Krakend modifying AWS S3 Signatures with %

[qtpi-bonding]

I believe my Krakend is working correctly however I am wondering what to do about this. So I have SeaweedFS behind my Krakend (Its similar to AWS S3 in terms of API). I have pre-signed URLs with % and weird special characters in it. I think Krakend is not parsing them exactly even when I do "no-op".

When I do the echo endpoint for debugging

Krakend turns %3D into "=".

It seems like this is intended and is it similar to this question? Shouldn't "no-op" pass everything fine?

#915

I am not sure what the solution would be if it is intended behavior.
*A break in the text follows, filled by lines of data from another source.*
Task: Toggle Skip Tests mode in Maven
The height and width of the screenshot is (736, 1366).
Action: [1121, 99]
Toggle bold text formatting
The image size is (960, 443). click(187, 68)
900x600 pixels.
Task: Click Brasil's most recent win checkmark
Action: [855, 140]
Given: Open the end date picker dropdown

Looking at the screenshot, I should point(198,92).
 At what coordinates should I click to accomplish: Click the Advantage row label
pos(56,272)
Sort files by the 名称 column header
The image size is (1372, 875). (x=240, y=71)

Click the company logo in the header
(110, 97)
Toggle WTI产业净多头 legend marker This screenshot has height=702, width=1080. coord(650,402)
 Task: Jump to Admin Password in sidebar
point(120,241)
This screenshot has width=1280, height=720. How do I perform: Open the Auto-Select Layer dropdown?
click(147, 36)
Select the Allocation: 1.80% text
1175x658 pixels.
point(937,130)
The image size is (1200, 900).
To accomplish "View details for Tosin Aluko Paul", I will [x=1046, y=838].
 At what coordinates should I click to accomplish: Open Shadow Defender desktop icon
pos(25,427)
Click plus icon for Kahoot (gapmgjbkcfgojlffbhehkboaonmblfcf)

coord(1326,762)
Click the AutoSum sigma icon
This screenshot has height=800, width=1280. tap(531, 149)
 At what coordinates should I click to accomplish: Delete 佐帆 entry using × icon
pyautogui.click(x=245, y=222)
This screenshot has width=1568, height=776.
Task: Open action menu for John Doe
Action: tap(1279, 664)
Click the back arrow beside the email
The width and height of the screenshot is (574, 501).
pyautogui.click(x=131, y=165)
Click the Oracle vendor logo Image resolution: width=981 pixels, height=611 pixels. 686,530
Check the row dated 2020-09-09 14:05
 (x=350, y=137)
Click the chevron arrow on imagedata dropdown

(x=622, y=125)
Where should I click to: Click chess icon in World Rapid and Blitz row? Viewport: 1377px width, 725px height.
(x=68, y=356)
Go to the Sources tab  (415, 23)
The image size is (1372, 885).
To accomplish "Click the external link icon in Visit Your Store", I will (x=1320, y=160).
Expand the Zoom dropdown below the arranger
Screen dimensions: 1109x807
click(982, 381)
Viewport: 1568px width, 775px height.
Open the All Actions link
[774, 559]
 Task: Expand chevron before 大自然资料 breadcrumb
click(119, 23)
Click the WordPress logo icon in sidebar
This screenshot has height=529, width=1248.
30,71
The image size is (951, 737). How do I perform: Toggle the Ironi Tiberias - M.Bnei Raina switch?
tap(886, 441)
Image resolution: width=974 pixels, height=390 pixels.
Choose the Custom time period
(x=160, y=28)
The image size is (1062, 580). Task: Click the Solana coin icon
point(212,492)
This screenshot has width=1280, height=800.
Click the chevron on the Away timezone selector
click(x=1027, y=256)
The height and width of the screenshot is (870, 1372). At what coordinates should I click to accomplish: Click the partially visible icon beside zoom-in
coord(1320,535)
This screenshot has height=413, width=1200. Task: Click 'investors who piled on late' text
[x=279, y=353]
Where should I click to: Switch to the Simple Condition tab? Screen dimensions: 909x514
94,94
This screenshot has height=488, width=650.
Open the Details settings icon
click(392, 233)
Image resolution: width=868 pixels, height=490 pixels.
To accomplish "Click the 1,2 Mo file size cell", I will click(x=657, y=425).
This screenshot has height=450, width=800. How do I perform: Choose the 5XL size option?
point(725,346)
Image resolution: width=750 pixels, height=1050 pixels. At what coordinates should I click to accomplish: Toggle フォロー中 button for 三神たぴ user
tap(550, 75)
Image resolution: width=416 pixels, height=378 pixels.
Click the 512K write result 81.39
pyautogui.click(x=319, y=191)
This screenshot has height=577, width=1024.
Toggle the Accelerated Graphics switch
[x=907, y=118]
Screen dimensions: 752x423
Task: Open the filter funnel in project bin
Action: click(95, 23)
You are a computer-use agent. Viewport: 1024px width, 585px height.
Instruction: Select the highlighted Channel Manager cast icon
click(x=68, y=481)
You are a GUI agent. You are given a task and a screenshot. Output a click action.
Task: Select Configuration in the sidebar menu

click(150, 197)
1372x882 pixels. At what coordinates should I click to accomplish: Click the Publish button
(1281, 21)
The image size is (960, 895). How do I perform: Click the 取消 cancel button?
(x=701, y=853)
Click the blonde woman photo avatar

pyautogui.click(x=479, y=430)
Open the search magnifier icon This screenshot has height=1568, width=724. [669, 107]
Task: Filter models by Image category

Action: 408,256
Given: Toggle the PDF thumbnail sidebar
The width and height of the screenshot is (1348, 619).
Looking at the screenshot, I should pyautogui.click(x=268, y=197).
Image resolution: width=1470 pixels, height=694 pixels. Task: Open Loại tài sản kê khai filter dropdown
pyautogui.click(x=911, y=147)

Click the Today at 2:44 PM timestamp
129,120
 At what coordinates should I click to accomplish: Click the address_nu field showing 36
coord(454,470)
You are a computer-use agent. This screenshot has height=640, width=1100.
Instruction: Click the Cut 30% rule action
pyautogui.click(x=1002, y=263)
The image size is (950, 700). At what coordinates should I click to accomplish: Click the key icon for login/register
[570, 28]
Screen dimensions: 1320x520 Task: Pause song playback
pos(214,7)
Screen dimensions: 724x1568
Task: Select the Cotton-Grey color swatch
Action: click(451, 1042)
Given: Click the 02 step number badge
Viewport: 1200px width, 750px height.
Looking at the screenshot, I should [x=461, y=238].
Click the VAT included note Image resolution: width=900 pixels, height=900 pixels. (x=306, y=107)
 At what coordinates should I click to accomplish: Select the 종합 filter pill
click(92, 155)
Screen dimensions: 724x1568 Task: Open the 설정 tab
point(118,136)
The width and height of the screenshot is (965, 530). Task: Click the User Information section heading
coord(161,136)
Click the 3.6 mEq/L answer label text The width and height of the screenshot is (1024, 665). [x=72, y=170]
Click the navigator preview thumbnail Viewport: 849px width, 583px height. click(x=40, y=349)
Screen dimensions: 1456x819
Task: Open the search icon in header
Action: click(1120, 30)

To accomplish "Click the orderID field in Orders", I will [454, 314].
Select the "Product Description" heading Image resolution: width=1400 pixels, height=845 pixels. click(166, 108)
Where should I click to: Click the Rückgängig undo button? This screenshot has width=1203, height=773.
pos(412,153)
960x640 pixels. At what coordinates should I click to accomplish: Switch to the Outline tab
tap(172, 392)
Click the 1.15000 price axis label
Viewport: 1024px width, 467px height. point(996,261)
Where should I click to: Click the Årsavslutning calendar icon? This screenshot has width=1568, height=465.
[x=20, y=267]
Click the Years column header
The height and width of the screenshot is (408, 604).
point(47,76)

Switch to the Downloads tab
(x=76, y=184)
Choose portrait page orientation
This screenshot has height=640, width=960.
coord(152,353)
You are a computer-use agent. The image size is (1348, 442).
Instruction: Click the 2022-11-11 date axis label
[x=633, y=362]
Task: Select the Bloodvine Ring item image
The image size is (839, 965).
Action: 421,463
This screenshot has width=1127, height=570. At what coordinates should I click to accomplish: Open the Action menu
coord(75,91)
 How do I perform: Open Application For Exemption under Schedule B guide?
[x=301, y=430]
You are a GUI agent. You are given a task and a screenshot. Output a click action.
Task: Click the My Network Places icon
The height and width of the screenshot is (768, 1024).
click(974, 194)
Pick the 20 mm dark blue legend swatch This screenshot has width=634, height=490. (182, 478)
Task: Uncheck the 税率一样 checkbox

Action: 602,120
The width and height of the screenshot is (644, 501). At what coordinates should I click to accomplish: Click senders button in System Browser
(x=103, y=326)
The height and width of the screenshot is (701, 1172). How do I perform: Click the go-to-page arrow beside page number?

If it is intended, can you please suggest options on how to proceed?

Environment info:

• KrakenD version: Run krakend help | grep Version and copy the output here
• System info: Run uname -srm or write docker when using containers
• Hardware specs: Number of CPUs, RAM, etc
• Backend technology: Node, PHP, Java, Go, etc.
• Additional environment information:

Describe what are you trying to do:
A clear and concise description of what you want to do and what is the expected result.

Your configuration file:

"endpoints": [
    {
      "endpoint": "/debug/seaweedfs/{segment1}/{segment2}/{segment3}",
      "method": "GET",
      "input_headers": [
              "*"
      ],
      "input_query_strings": [
              "*"
      ],
      "output_encoding": "no-op",
      "backend": [
        {
          "host": [
            "https://DOMAIN"
          ],
          "url_pattern": "/__echo/{segment1}/{segment2}/{segment3}",
          "method": "GET",
          "encoding": "no-op",
          "extra_config": {
            "modifier/martian": {}
          }
        }
      ]
    },

Configuration check output:
Result of krakend check -dtc krakend.json --lint command

	- GET /debug/seaweedfs/:segment1/:segment2/:segment3
	Timeout: 10s
	QueryString: [*]
	Connecting to 1 backend(s):
		[+] GET /__echo/{{.Segment1}}/{{.Segment2}}/{{.Segment3}}
		Timeout: 10s
		Hosts: [https://DOMAIN]
		1 backend component configuration(s):
		- modifier/martian

Commands used:
How did you start the software?

Docker compose

curl -L "https://DOMAIN/debug/seaweedfs/seaweedfs/default-bucket/image_1.png_1740905799.456462?AWSAccessKeyId=xba2uC4L2C601lmeVVzTflWb&Signature=7zQvQLejq2nkLnETUR9LcHMEBy8%3D&Expires=1743497800"

Logs:

    "req_uri": "/__echo/seaweedfs/default-bucket/image_1.png_1740905799.456462?AWSAccessKeyId=xba2uC4L2C601lmeVVzTflWb\u0026Expires=1743497800\u0026Signature=7zQvQLejq2nkLnETUR9LcHMEBy8%3D",
    "req_uri_details": {
        "fragment": "",
        "host": "DOMAIN",
        "path": "/__echo/seaweedfs/default-bucket/image_1.png_1740905799.456462",
        "query": "AWSAccessKeyId=xba2uC4L2C601lmeVVzTflWb\u0026Expires=1743497800\u0026Signature=7zQvQLejq2nkLnETUR9LcHMEBy8%3D",
        "user": ""
    },
    "req_method": "GET",
    "req_querystring": {
        "AWSAccessKeyId": [
            "xba2uC4L2C601lmeVVzTflWb"
        ],
        "Expires": [
            "1743497800"
        ],
        "Signature": [
            "7zQvQLejq2nkLnETUR9LcHMEBy8="
        ]
    },
    "req_body": "",
    "req_headers": {
        "Accept": [
            "*/*"
        ],
        "Accept-Encoding": [
            "gzip"
        ],
        "User-Agent": [
            "curl/8.7.1"
        ],
        "X-Forwarded-For": [
            "XXXXXX"
        ],
        "X-Forwarded-Host": [
            "DOMAIN"
        ],
        "X-Forwarded-Via": [
            "KrakenD Version 2.7.2"
        ]
    }
}

Additional comments:

[ALX99]

Hi @qtpi-bonding

Just want to share, the only way we managed to fix it was what I mentioned in #915 (Which essentially requires forking KrakenD).
Then another workaround has to be applied to fix the following Gin bug gin-gonic/gin#4033, also described in the bug ticket.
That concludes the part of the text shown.